◆ ASSIGNED TASK
Answer these questions using the passage on anthropologist Lynette Parker:
1. At which university did Parker earn her doctorate?
2. Which village in southern Bali was the subject of the thesis she published in 1989?
3. In what year was she elected a Fellow of the Academy of the Social Sciences in Australia?

Start of PASSAGE PROVIDED

Australian social and cultural anthropologist

Lynette Parker is an Australian social and cultural anthropologist. She is an Emerita Professor and an elected fellow of the Academy of the Social Sciences in Australia. She has studied contemporary Indonesia and in particular Bali.

== Life ==
Parker took her first degree in Asian Studies and her doctorate at the Australian National University before undertaking post doctoral research in Indonesia while employed by that university's Research School of Asian and Pacific Studies. Her work in Indonesia focussed on the island of Bali where she looked at education, gender issues and fertility. She moved to the University of Western Australia where she was a lecturer in their school of Asian Studies.

In 1989 she published her thesis concerning the village of Brassika in southern Bali as it was absorbed into the nation of Indonesia. The thesis looked at the changing ownership of land and changes brought about by the Land Reform Act of 1960 and the 1965 Gestapu coup created by the 30 September Movement.

Parker's work has been concerned with gender but she notes that the Western ideal of women striving for autonomy is not suited to Indonesian culture.

Parker was interested in improving the education of environmental education in Indonesia. She and her pre-doctoral students have been writing in the media, writing articles and books to encourage the study of the environment. Parker was consulted when the first university environmental program was being established in Indonesia.

Parker lead a team who published several studies and the book Creating Multicultural Citizens: A Portrayal of Contemporary Indonesian Education in 2013.

In 2021 she was elected a Fellow of the Academy of the Social Sciences in Australia.

End of PASSAGE PROVIDED
Start of GIVEN DATA

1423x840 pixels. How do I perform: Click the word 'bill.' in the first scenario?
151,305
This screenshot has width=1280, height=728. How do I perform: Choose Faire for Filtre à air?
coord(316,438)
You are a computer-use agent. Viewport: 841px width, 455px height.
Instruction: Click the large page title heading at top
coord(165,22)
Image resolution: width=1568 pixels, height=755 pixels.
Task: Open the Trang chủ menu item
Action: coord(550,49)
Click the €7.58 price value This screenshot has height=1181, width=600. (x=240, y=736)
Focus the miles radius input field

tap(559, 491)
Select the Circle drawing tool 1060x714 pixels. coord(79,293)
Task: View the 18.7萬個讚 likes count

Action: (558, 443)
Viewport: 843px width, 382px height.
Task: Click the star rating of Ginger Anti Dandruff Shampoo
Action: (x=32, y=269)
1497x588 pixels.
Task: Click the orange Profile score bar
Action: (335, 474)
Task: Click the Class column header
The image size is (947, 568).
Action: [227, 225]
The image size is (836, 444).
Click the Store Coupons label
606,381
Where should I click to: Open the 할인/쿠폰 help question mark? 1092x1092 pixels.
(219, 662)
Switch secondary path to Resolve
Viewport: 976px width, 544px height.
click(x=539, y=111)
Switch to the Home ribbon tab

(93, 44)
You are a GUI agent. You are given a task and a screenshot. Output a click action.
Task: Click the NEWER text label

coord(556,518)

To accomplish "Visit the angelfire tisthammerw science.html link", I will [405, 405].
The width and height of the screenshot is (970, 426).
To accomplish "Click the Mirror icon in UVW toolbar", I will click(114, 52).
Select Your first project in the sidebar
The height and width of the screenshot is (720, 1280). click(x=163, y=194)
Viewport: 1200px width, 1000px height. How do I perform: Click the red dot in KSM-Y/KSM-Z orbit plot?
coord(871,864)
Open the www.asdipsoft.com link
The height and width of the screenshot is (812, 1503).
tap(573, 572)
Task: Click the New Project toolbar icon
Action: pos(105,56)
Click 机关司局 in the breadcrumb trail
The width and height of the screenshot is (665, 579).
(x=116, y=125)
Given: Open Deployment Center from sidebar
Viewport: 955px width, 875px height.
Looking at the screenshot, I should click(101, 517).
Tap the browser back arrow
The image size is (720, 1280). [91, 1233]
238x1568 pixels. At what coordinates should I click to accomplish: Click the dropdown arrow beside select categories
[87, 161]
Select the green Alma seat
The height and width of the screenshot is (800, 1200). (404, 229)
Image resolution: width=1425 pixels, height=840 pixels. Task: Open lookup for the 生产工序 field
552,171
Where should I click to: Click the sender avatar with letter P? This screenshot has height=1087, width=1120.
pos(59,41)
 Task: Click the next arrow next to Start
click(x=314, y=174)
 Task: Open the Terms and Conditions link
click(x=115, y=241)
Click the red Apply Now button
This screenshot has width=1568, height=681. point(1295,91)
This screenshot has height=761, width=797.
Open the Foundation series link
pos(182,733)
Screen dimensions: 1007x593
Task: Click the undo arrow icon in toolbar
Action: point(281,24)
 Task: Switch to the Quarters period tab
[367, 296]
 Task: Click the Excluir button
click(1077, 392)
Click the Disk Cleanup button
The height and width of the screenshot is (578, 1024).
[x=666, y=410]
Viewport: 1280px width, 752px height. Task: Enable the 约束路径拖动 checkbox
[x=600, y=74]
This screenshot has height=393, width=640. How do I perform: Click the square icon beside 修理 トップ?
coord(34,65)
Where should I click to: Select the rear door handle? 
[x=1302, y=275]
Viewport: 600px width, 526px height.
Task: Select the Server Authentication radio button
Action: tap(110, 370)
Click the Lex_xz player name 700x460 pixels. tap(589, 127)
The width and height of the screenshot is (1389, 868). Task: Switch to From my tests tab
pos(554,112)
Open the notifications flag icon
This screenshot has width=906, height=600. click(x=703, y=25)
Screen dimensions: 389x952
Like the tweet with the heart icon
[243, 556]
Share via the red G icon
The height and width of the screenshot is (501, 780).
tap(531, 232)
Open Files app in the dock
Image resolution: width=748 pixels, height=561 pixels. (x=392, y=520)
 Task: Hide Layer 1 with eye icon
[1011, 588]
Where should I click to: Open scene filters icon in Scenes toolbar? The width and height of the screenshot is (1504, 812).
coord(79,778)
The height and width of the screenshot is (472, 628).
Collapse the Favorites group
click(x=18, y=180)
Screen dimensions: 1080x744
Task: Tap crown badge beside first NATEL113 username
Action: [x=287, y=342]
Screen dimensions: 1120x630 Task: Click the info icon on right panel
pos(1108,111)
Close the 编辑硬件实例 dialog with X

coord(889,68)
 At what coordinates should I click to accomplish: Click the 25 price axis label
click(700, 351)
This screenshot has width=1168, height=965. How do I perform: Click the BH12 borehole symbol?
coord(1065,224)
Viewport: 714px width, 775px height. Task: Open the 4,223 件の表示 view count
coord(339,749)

End of GIVEN DATA

◆ ANSWER SPACE
1. The Australian National University
2. Brassika
3. 2021